Antibody-mediated blockade of the epidermal growth factor receptor (EGFR) by cetuximab or panitumumab is the only clinically approved targeted therapy against transformed cells in metastatic colorectal cancer (mCRC). Administration of cetuximab or panitumumab is poorly guided by molecular criteria: no genetic predictors of sensitivity are available and the only predictors of resistance are mutations in the KRAS and NRAS genes.

Technical features

By coupling next-generation DNA sequencing with pharmacological experiments in mice bearing mCRC samples from patient donors, we have identified genetic alterations that specifically segregate with response or resistance to EGFR antibodies. Responsive cases are enriched for amplification and mutations in the IRS2 gene. Resistant cases include genetic alterations in HER2, EGFR, FGFR1, PDGFRA, and MAP2K1. These resistance-associated genes encode therapeutically actionable proteins, the pharmacological inhibition of which leads to tumour growth inhibition or tumour regression in mice.

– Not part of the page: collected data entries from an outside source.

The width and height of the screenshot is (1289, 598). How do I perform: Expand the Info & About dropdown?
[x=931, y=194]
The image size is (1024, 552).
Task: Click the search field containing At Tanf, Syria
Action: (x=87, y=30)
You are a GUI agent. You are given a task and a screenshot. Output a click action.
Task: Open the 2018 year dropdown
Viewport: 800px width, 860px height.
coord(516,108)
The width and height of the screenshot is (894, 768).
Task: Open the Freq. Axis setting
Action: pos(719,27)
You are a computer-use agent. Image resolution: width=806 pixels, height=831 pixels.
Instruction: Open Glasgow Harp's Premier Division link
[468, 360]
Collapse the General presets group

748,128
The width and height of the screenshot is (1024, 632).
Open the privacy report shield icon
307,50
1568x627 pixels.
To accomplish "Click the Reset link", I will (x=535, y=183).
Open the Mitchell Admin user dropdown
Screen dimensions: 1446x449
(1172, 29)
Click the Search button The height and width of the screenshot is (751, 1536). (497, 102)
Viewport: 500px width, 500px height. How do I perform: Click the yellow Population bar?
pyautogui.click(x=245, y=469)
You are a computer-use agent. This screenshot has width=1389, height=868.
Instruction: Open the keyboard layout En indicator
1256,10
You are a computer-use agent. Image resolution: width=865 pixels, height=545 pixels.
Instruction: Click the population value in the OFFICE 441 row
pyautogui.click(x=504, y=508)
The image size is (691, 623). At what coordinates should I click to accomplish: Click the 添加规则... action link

This data-set provides a systematic approach to evaluating response to EGFR blockade in colorectal cancer, with important diagnostic and therapeutic implications.

Possible Applications

• Colorectal cancer diagnosis and treatment;

Advantages

• Genetic selection of patients potentially responsive to EGFR antibodies;
• Genetic selection of patients likely to be resistant to EGFR antibodies;
• Genetic selection of patients potentially responsive to alternative therapies;
• New tretaments for currently untreatable patients.